This week, we observe the 46th anniversary of the assassination of Dr. Martin Luther King Jr., who was struck down while fighting for brutally exploited Memphis, Tenn., sanitation workers. That fight was integral to King’s Poor People’s Campaign.
Today, the fight against economic inequality has emerged as a central demand of justice advocates. For us at 1199SEIU, that means preserving and extending standards for our more than 100,000 members—some 75,000 in New York—in the home care industry. And the fate of these workers has broad implications for our health care system, the well-being of large sections of our aging population, women and the union movement.
Home care workers today face a major challenge as the health care industry embraces managed long-term care (MLTC), a system that streamlines the delivery of long-term services to people who are elderly or disabled and who wish to stay in their homes and communities.
The services are provided through MLTC plans that are approved by the New York State Department of Health. Our concern is that the providers, who will now be paid a flat rate for all the services the clients need, will seek to cut costs by reducing the already low compensation for the home care workers.
Our union has demanded that the New York Legislature continue to put in place sufficient policies to protect those workers against a race to the bottom in the new health care marketplace. Safeguards must be guaranteed to ensure that frontline caregivers have good jobs with health benefits and living wages, and that patients continue to be provided with a qualified, stable and healthy workforce.
To press this demand, more than 5,000 home care members and other 1199 members went to Albany on March 26. “My job is to make sure my clients are well cared for,” says Nolasca Vargas, an 1199SEIU home care worker employed by Family Care Certified Services in Brooklyn. “That means helping them eat, shower and [making] sure they take their meds. I make sure the house is tidy and the laundry is done. I love to do this, and I care a lot about the people I take care of. But I need to take care of myself too.”
Home care workers’ duties include not only cooking, cleaning and laundry, but also oftentimes changing bandages, monitoring medical equipment and administering medication. Their work is often physically demanding, e.g., lifting a client in and out of bed.
I’ve witnessed my mother’s aches and pains and sheer exhaustion in her posture and in her eyes as she prepared the family’s dinner after a hard day’s work as a home care worker.
She told me that her line of work often involved more than an exchange of services; home care workers build a relationship with the people in their care. Oftentimes, they are even closer than family members to their clients. And clients get to stay in their homes and communities, living safely and independently where they want to be.

## Aim of the task:
Rewrite the part of the essay on home care workers that opens with the words "I’ve witnessed my" and closes with "want to be.", putting "fatigue" in place of "exhaustion".

## Information supplied:
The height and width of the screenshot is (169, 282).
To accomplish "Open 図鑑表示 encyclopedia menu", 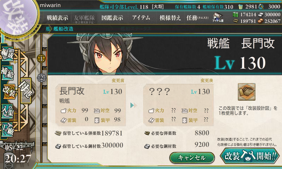I will (x=112, y=18).
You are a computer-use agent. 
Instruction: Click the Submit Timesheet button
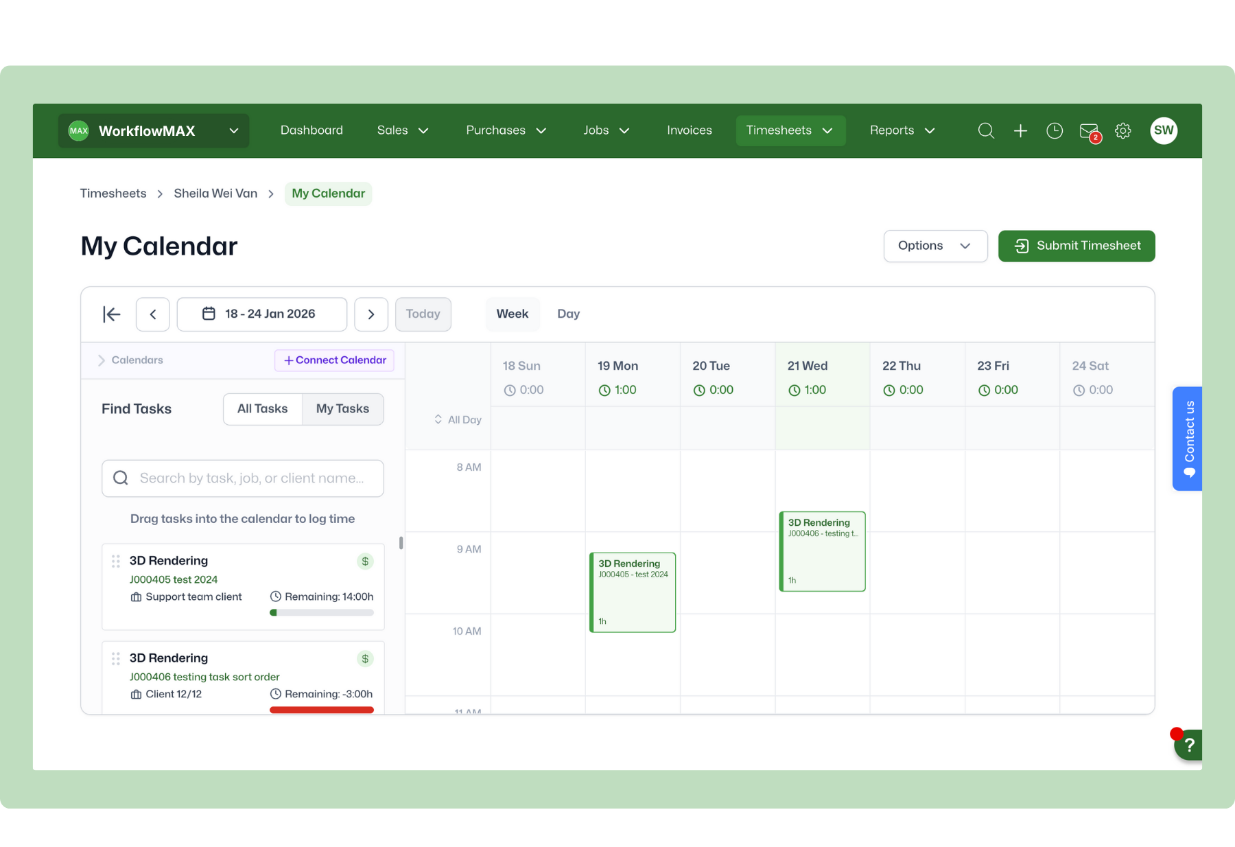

## Reply to the exercise:
I’ve witnessed my mother’s aches and pains and sheer fatigue in her posture and in her eyes as she prepared the family’s dinner after a hard day’s work as a home care worker.
She told me that her line of work often involved more than an exchange of services; home care workers build a relationship with the people in their care. Oftentimes, they are even closer than family members to their clients. And clients get to stay in their homes and communities, living safely and independently where they want to be.